■ **Recorded information**
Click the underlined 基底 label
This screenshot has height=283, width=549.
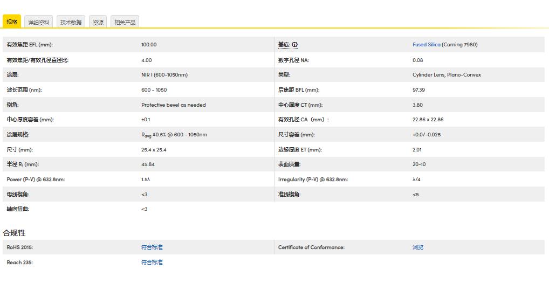(284, 45)
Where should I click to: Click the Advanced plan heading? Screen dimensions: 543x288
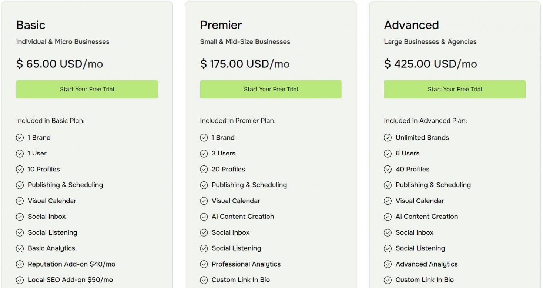pyautogui.click(x=411, y=25)
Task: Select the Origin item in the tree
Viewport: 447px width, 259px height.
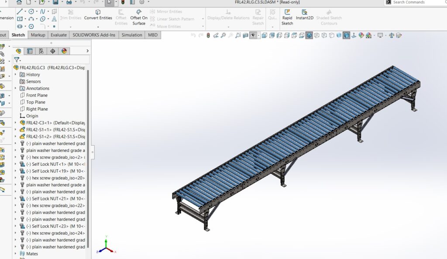Action: [32, 116]
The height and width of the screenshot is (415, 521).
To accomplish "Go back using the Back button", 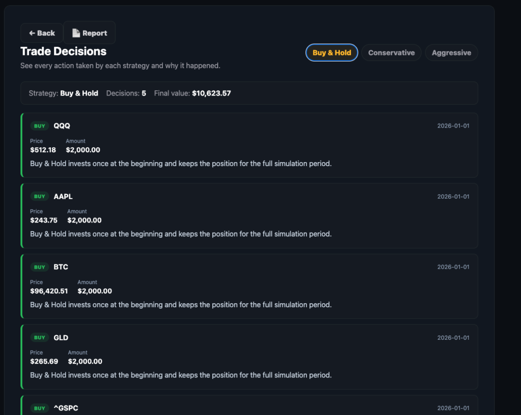I will click(42, 33).
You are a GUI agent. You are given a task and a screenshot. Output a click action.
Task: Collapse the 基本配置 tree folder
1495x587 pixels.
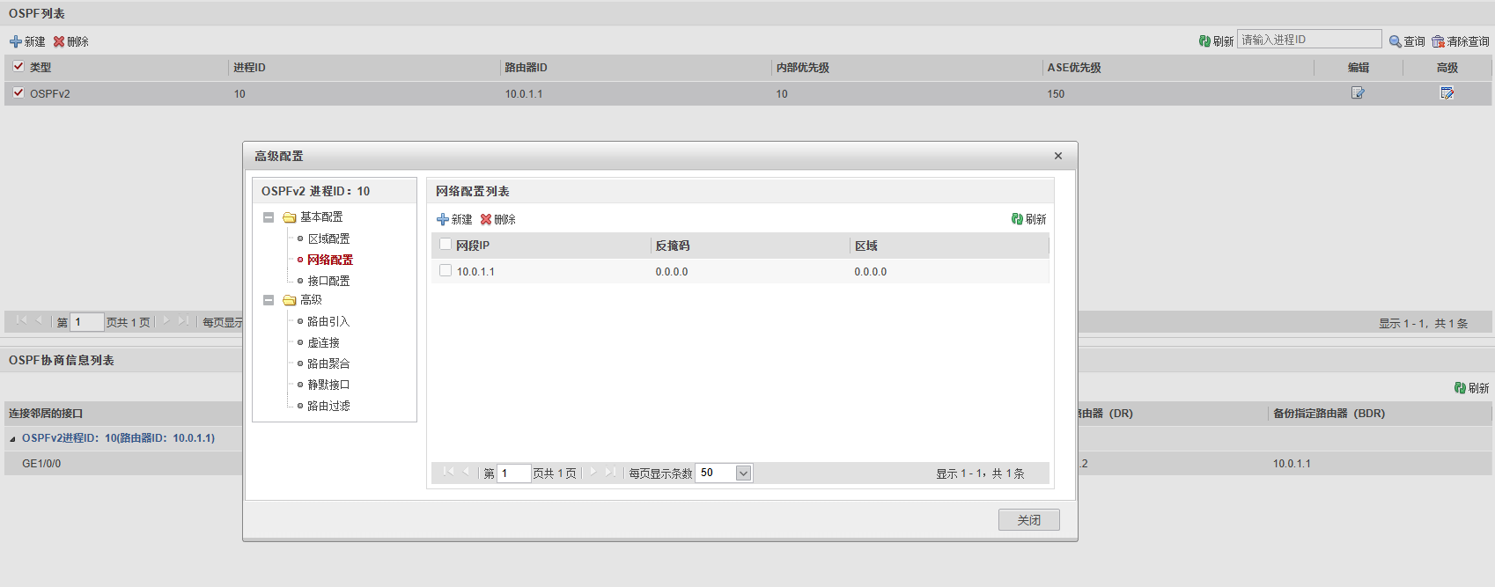point(269,217)
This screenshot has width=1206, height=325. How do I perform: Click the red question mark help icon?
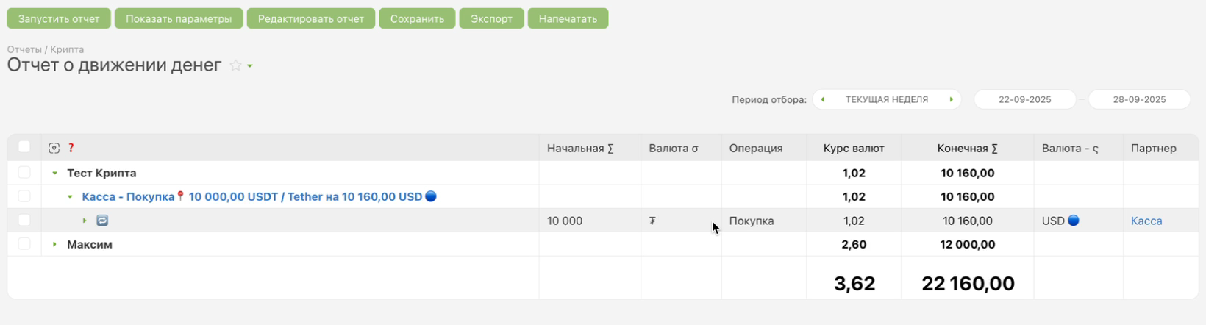coord(71,148)
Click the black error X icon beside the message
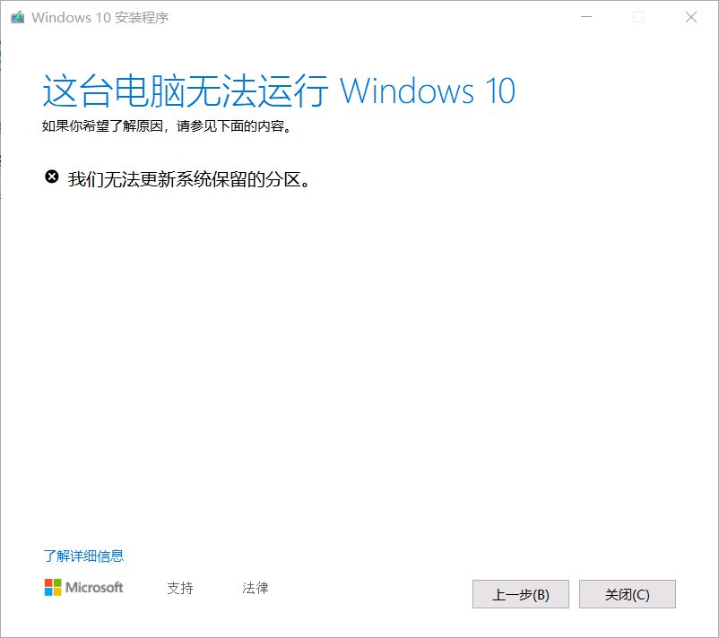 pos(52,177)
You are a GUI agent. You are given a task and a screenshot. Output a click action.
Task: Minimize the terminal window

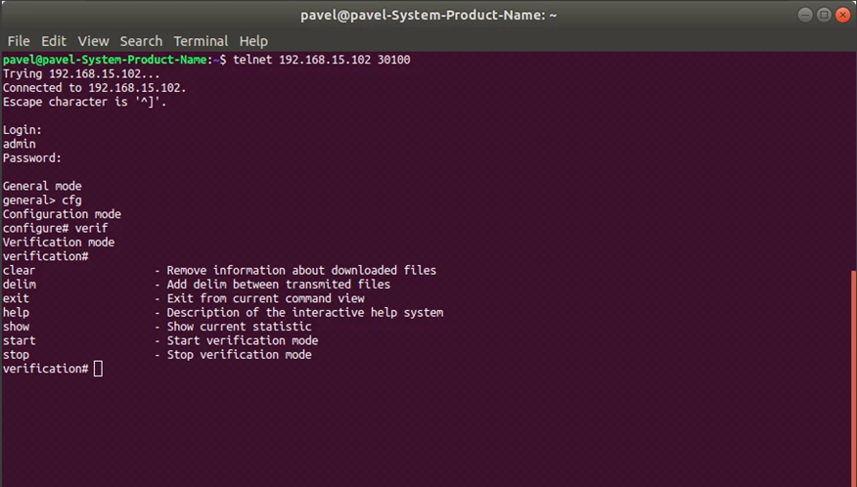coord(805,15)
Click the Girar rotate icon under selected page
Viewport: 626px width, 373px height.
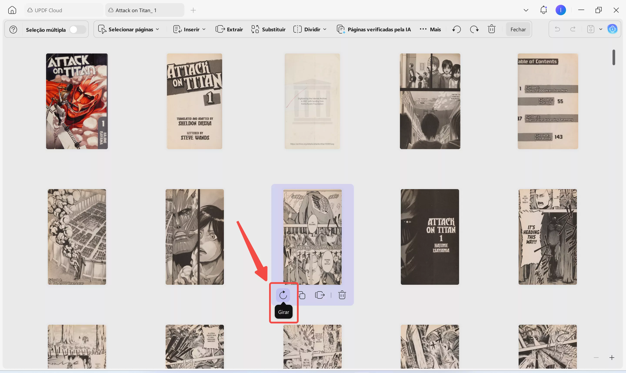283,295
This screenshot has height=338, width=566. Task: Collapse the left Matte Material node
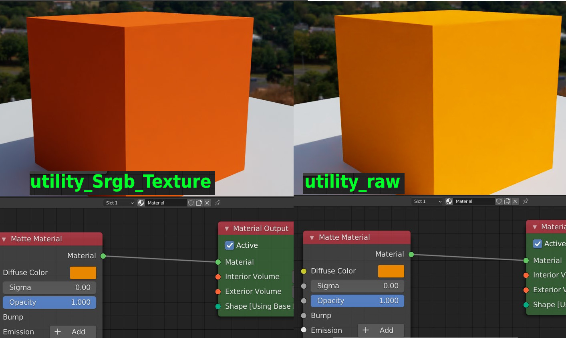[4, 239]
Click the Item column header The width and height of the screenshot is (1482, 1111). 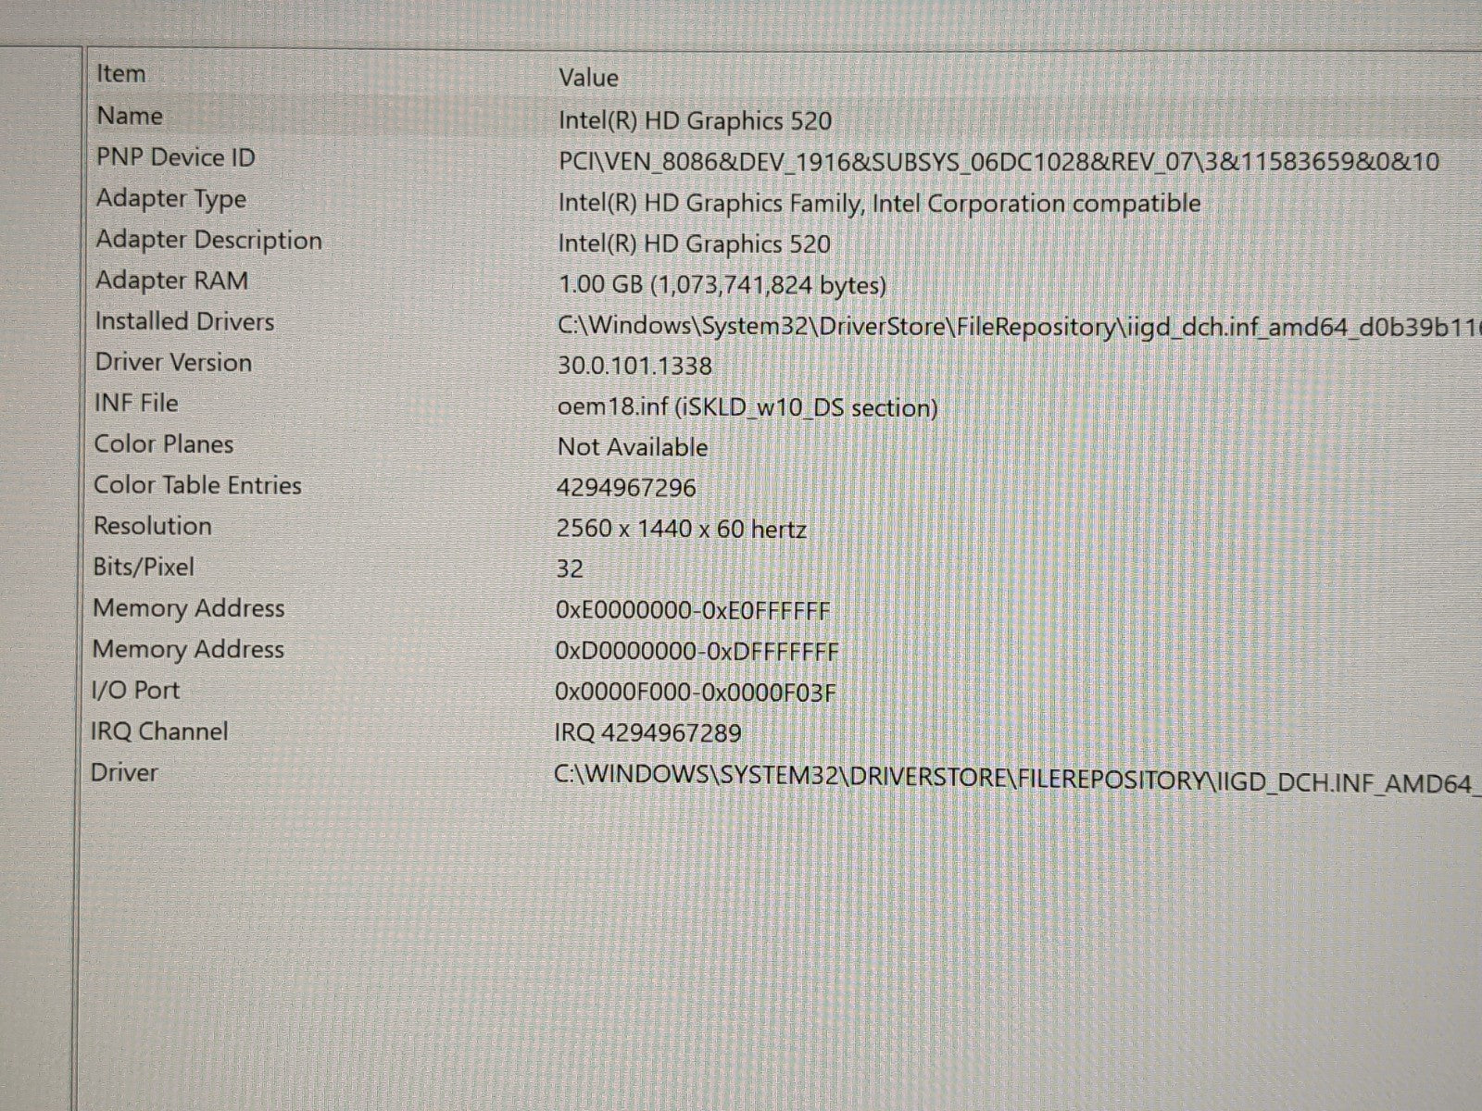coord(121,74)
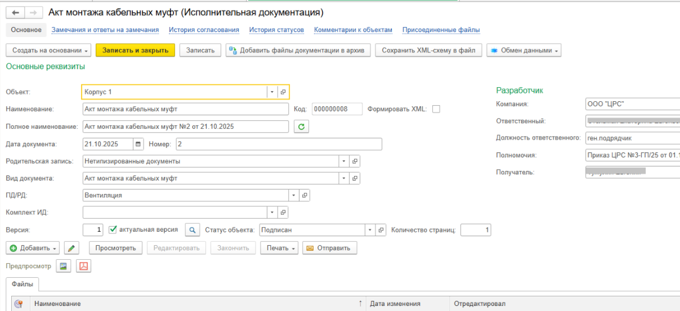Open the linked Объект form icon
680x311 pixels.
point(283,92)
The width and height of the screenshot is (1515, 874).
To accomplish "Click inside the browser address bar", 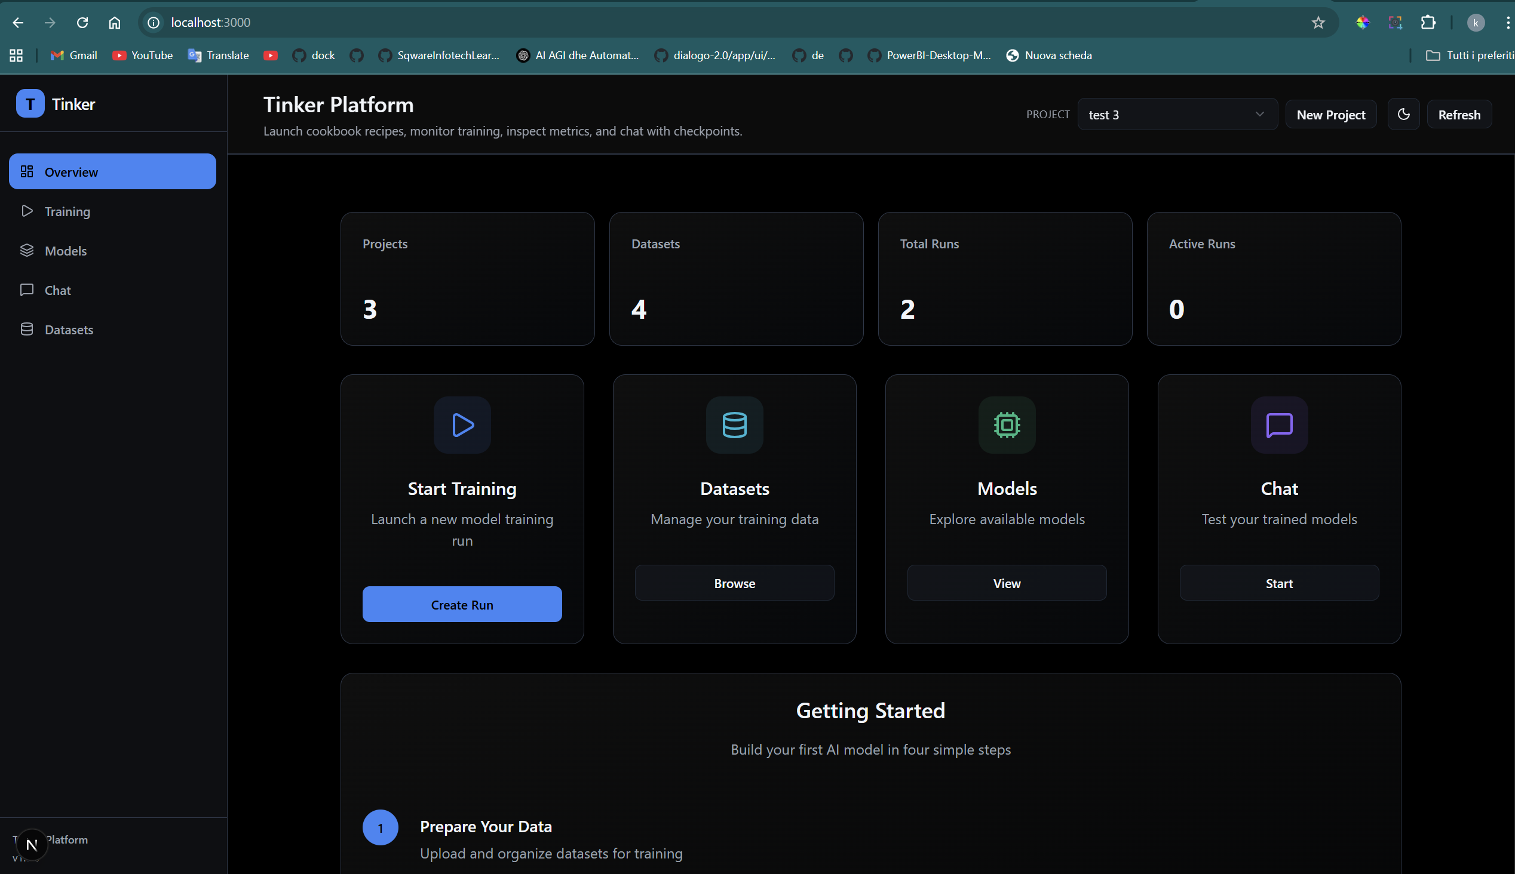I will tap(420, 22).
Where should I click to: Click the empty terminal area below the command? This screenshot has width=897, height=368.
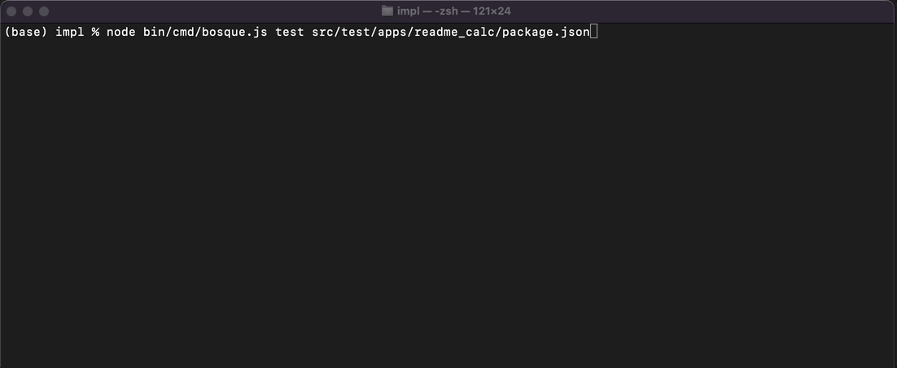click(x=448, y=204)
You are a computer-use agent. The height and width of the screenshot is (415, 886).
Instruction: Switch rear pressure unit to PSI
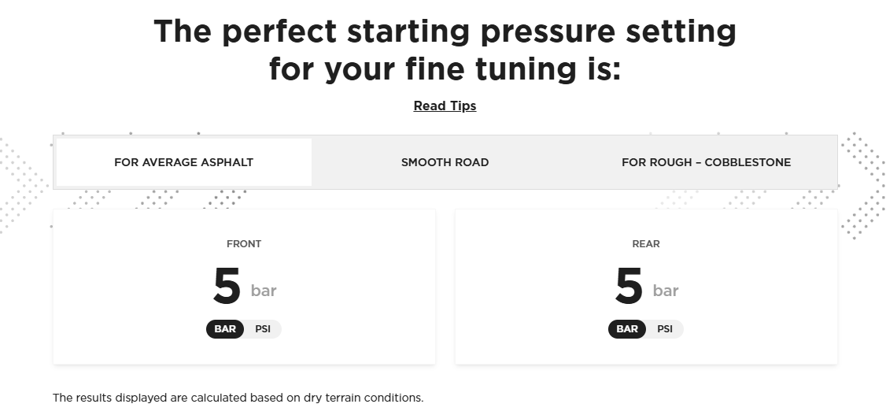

■ **Required task**
Find each line above that contains the word "tree" and copy those lines in full.

■ **Solution to this task**
Task: Select the Origin item in the tree
Task: Collapse the 基本配置 tree folder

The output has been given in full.